Custom checksum algorithms can be provided via callbacks:
publisher.set_checksum_callback(|spans: &[&[u8]], cksum: &mut [u8]| {
// Write your checksum into cksum.
});
subscriber.set_checksum_callback(|spans: &[&[u8]], cksum: &mut [u8]| {
// Compute expected checksum for verification.
});Reserve space in the message prefix for per-message user metadata:
let opts = PublisherOptions::new()
.set_slot_size(256)
.set_num_slots(10)
.set_metadata_size(8);
let publisher = client.create_publisher("meta_chan", &opts).unwrap();
publisher.set_metadata(&[1, 2, 3, 4, 5, 6, 7, 8]);
// On the subscriber side:
let metadata = subscriber.get_metadata();When notify_retirement is enabled, the publisher receives a notification (via
a pipe FD) each time a slot is retired — meaning all subscribers have released
it:
let opts = PublisherOptions::new()
.set_slot_size(256)
.set_num_slots(10)
.set_notify_retirement(true);
let publisher = client.create_publisher("ret_chan", &opts).unwrap();
let retirement_fd = publisher.get_retirement_fd();
// Poll retirement_fd to learn when slots are freed.Called when a subscriber detects gaps in the ordinal sequence (unreliable channels only):
subscriber.register_dropped_message_callback(|num_dropped| {
eprintln!("dropped {} messages", num_dropped);
});Called for each message received via process_all_messages:
subscriber.register_message_callback(|msg: Message| {
println!("got message: ordinal={}", msg.ordinal);
});
subscriber.process_all_messages(ReadMode::ReadNext).unwrap();Called when a publisher dynamically resizes its slot buffer:
publisher.register_resize_callback(|old_size, new_size| -> bool {
println!("resize from {} to {}", old_size, new_size);
true // return false to reject the resize
});Query channel state from the server:
let info = client.get_channel_info("my_channel").unwrap();
println!("publishers: {}, subscribers: {}", info.num_publishers, info.num_subscribers);
println!("slot_size: {}, num_slots: {}", info.slot_size, info.num_slots);
let stats = client.get_channel_stats("my_channel").unwrap();
println!("total messages: {}, total bytes: {}", stats.total_messages, stats.total_bytes);
let all = client.get_all_channel_info().unwrap();
for ch in &all {
println!("{}: {} pubs, {} subs", ch.channel_name, ch.num_publishers, ch.num_subscribers);
}All fallible operations return Result<T, SubspaceError>. The error variants
are:
| Variant | Description |
|---|---|
Internal |
Unexpected internal error. |
InvalidArgument |
Bad parameter (e.g., max_active_messages < 1). |
NotConnected |
Client is not connected to the server. |
Timeout |
A wait operation timed out. |
ChecksumError |
Message checksum verification failed. |
Io |
Underlying I/O error. |
ProtobufEncode / ProtobufDecode |
Protobuf serialization error. |
Nix |
Unix system call error. |
ServerError |
Error returned by the Subspace server. |
The Rust client is built with Bazel:
# Build the library
bazelisk build //rust_client:subspace_client_rust
# Run the tests
bazelisk test //rust_client:client_test
# Run the latency test (manual)
bazelisk test //rust_client:latency_testThe build uses prost for protobuf code generation (via a build.rs script)

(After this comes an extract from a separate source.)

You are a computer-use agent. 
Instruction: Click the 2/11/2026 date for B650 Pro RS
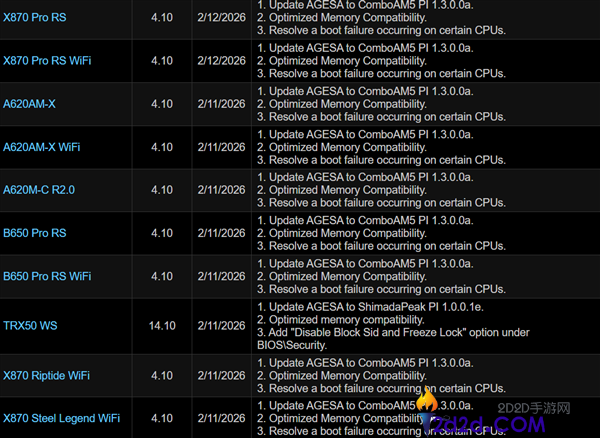click(219, 233)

and communicates with the server using the same protobuf wire format as the C++
client.
The Rust client follows the same shared-memory architecture as the C++ client:
- Connection: Unix domain socket to the server for control-plane RPCs.
- Shared memory: Three regions per channel — SCB, CCB, and message buffers
— mapped into the client's address space via file descriptors received over
the socket (
SCM_RIGHTS). - Zero-copy I/O: Publishers write directly into shared memory buffers; subscribers read from the same buffers. No data is copied through the server.
- Notifications: Eventfds (Linux) are used to wake subscribers when new messages are published and to wake reliable publishers when slots are freed.
This means the Rust client achieves the same sub-microsecond message latency as the C++ client for the data path, with the server only involved during channel setup and teardown.